:: WORK TO BE COMPLETED ::
Look below for the line containing "You are a GUI" and the line containing "Request a Quote (451, 2477)"; repeat exactly those two lines and all lines between them, and nothing else.

--- START ---

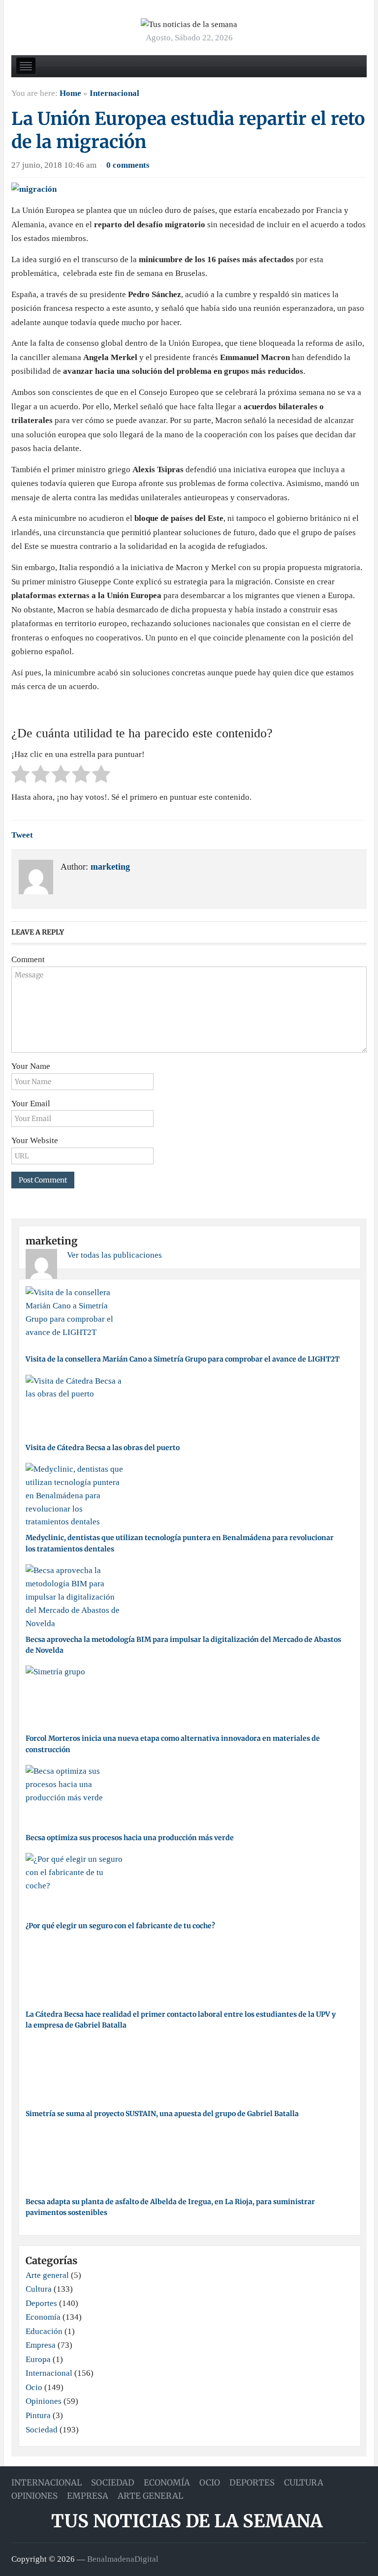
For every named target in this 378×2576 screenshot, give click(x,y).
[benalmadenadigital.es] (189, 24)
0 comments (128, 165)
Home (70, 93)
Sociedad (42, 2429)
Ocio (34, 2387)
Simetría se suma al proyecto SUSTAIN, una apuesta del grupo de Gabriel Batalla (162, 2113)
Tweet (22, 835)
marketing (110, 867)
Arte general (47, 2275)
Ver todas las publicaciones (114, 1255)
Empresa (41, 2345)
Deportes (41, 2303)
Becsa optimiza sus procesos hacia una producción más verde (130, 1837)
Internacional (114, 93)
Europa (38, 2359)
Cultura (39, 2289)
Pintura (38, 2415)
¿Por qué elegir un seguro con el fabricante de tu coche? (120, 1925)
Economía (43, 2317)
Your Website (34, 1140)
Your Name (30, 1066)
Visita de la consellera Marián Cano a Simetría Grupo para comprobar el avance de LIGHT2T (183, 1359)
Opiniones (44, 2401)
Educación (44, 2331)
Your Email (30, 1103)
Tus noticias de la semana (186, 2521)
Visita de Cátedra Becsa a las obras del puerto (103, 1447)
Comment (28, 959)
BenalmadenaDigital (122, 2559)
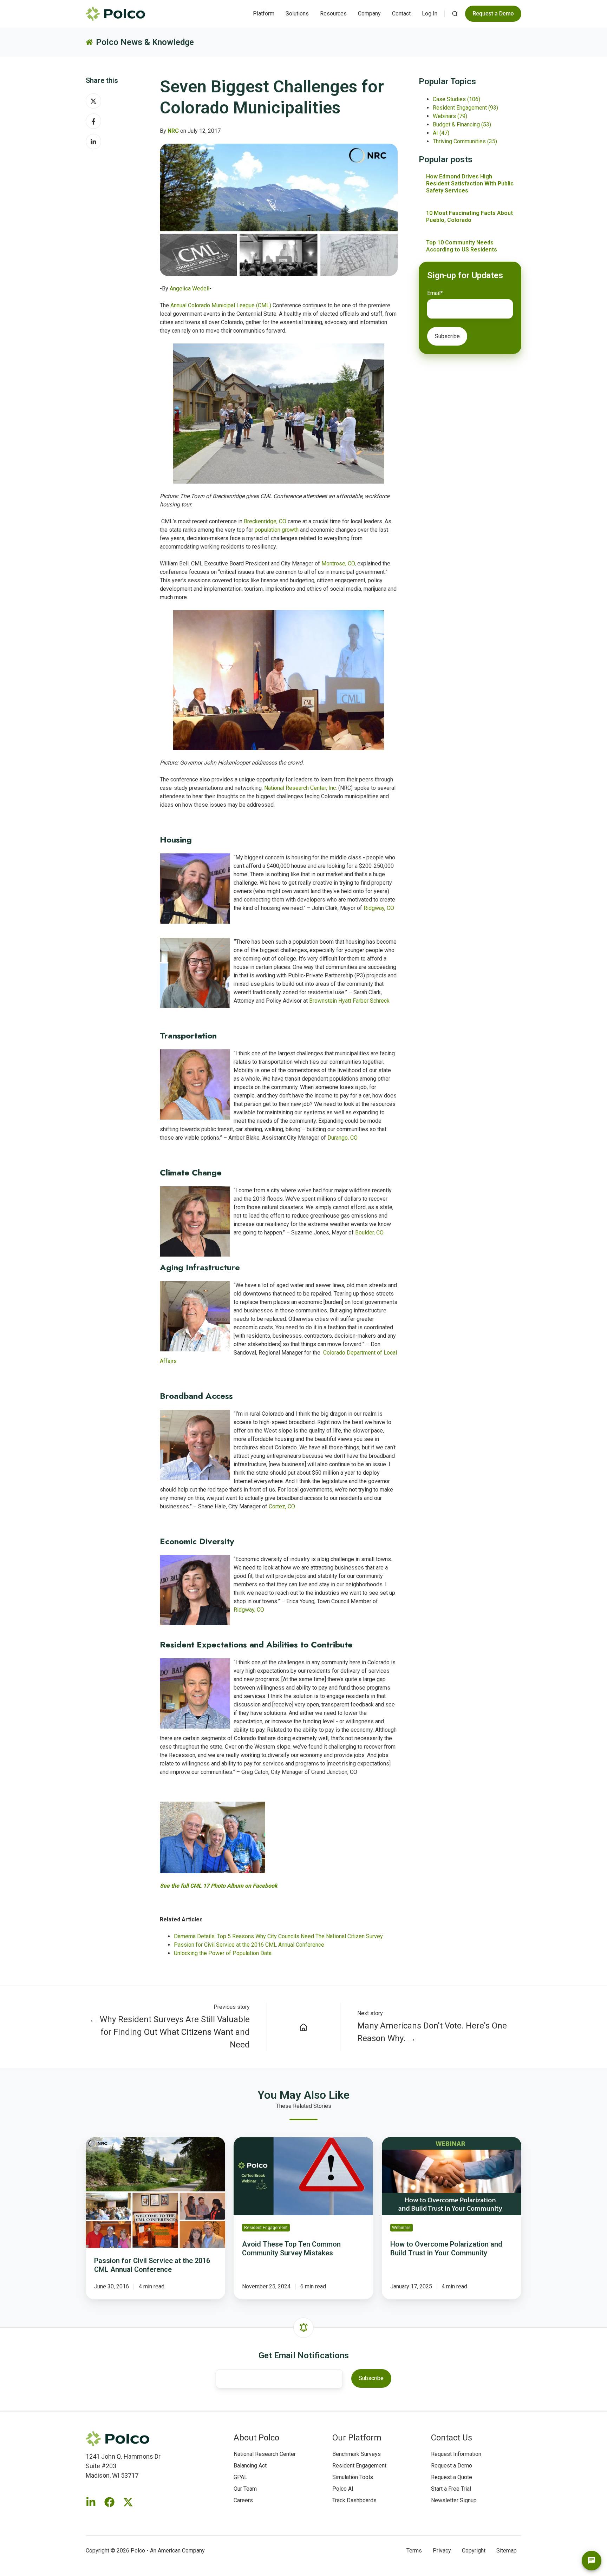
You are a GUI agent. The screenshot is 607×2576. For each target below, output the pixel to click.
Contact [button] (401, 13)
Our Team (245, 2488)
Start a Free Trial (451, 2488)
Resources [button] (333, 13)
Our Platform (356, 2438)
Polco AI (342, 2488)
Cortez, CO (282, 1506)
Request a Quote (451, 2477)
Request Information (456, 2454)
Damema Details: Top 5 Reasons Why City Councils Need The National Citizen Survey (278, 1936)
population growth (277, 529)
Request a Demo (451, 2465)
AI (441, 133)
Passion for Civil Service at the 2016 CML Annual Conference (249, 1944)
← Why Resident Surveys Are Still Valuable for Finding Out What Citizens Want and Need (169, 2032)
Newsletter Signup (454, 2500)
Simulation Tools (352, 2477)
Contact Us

--- END ---

:: TASK ANSWER ::
You are a GUI agent. The screenshot is 607×2576. For each target below, output the pixel to click.
Contact [button] (401, 13)
Our Team (245, 2488)
Start a Free Trial (451, 2488)
Resources [button] (333, 13)
Our Platform (356, 2438)
Polco AI (342, 2488)
Cortez, CO (282, 1506)
Request a Quote (451, 2477)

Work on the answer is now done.